© Hong Kong Academy of Medicine. CC BY-NC-ND 4.0
CASE REPORT
Acute flaccid paralysis associated with enterovirus D68 infection: a case report
Wilson YK Chan, FHKAM (Paediatrics)1,2; Stella HY Chim, FHKAM (Paediatrics)2; Donald ML Tse, FHKAM (Radiology)3; PL Ho, FHKAM (Pathology)4
1 Department of Paediatrics and Adolescent Medicine, Hong Kong Children’s Hospital, Hong Kong
2 Department of Paediatrics and Adolescent Medicine, Queen Mary Hospital, Hong Kong
3 Department of Diagnostic Radiology, Queen Mary Hospital, and St Teresa’s Hospital, Hong Kong
4 Department of Microbiology, Li Ka Shing Faculty of Medicine, The University of Hong Kong, Hong Kong
Corresponding author: Dr Wilson YK Chan (wykchan@hku.hk)
Case report
In July 2017, a 28-month-old boy presented to
a private outpatient clinic with a 2-day history
of fever and coryzal symptoms (Table). He had
enjoyed good past health and his family history
was unremarkable. On clinical examination, he was
noted to have respiratory distress and tachycardia.

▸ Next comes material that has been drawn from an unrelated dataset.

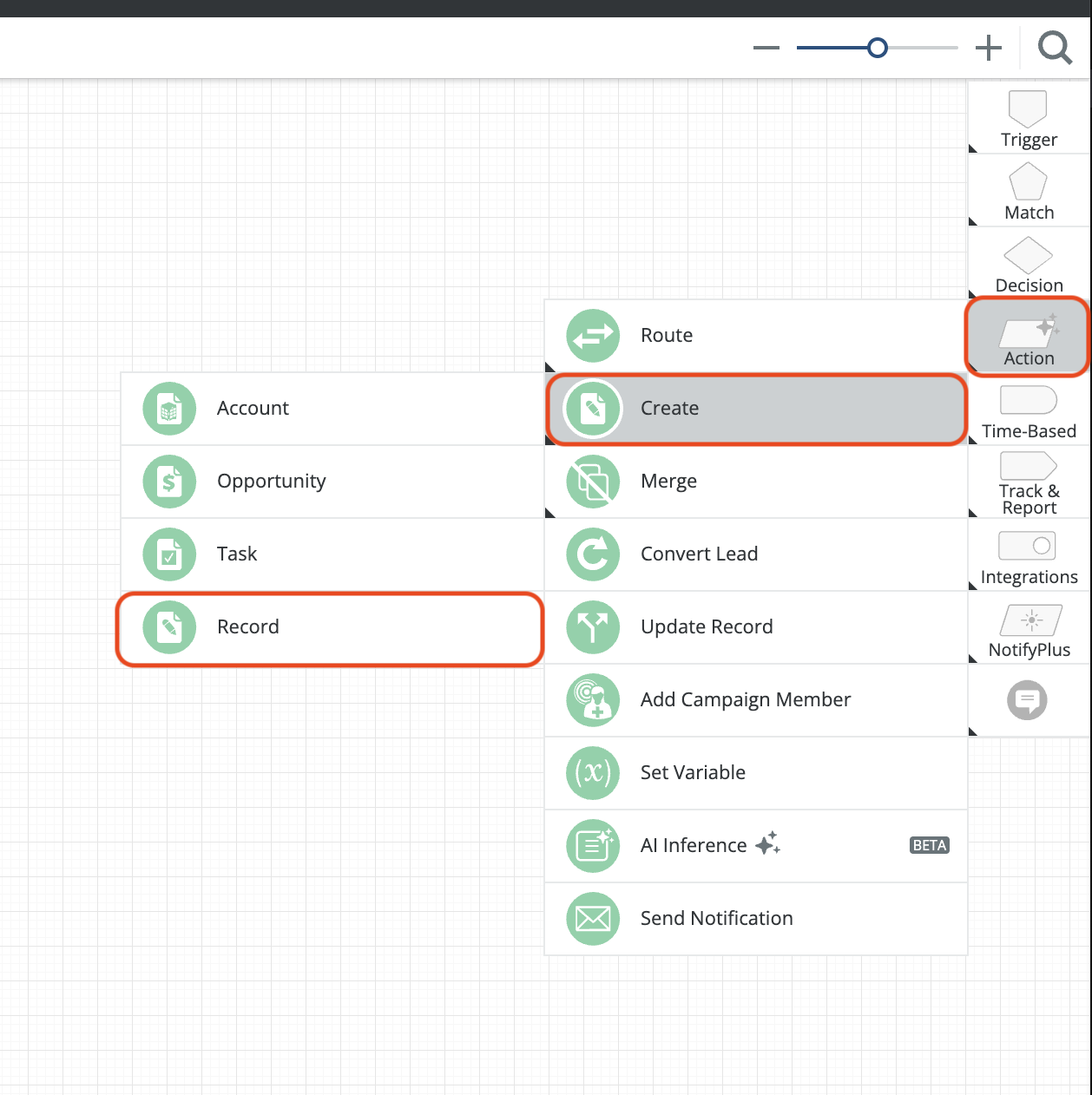1092x1095 pixels.
Task: Select the Integrations toggle-shaped node
Action: click(1029, 555)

Plain radiograph of the chest (CXR) showed perihilar
haziness but no consolidation. He was transferred
to Queen Mary Hospital, Hong Kong, to exclude
myocarditis in view of elevated serum troponin in
blood taken in the private clinic. On admission, he
was noted to have diffuse crepitations and wheeze
suggestive of pneumonitis. Nebulised salbutamol,
hypertonic saline, and intravenous cefotaxime
were administered. Complete blood count revealed
neutrophilia, normal liver and renal function, and
normal creatine kinase level. Venous blood gas
showed no acidosis. Troponin was high initially
but then gradually normalised. Echocardiogram
showed no features of myocarditis. Nasopharyngeal
aspirate and throat swab test results were positive
for enterovirus (EV)/rhinovirus ribonucleic acid
(RNA) using reverse transcriptase-polymerase
chain reaction (RT-PCR) detection method. EV71
RNA was not evident. Nasopharyngeal aspirate
for mycoplasma, throat swab and blood culture
were all negative. He then developed progressive
respiratory distress with increased cough and high
fever up to 40°C on day 7 of illness and CXR showed
worsening of bilateral perihilar haziness. In view
of the progressive respiratory failure, the child was
admitted to the paediatric intensive care unit 2 days
later (day 9).
Table. Timeline of clinical course, investigation results, treatment, and management of the index case
On admission to paediatric intensive care unit,
he was noted to have generalised muscle weakness
with a weak voice and an inability to sit up. Gag reflex
and jerks were preserved. He was then intubated and
ventilated under sedation. On reassessment, chest
auscultation revealed decreased air entry over the left
side, corresponding to the left lower zone collapse
evident on CXR. He was prescribed piperacillin-tazobactam and levofloxacin. On day 10, throat swab
culture grew only commensals while endotracheal
aspirate revealed scanty growth of alpha-haemolytic
streptococci with negative fungal smear and culture,
and RT-PCR identified EV/rhinovirus. Broncho-alveolar
lavage was also performed but results were
unremarkable: Pneumocystis jiroveci (carinii), smear
and culture for bacteria, fungus and acid-fast bacilli,
and RT-PCR for cytomegalovirus, herpes simplex
virus, Mycoplasma, Legionella, were all negative.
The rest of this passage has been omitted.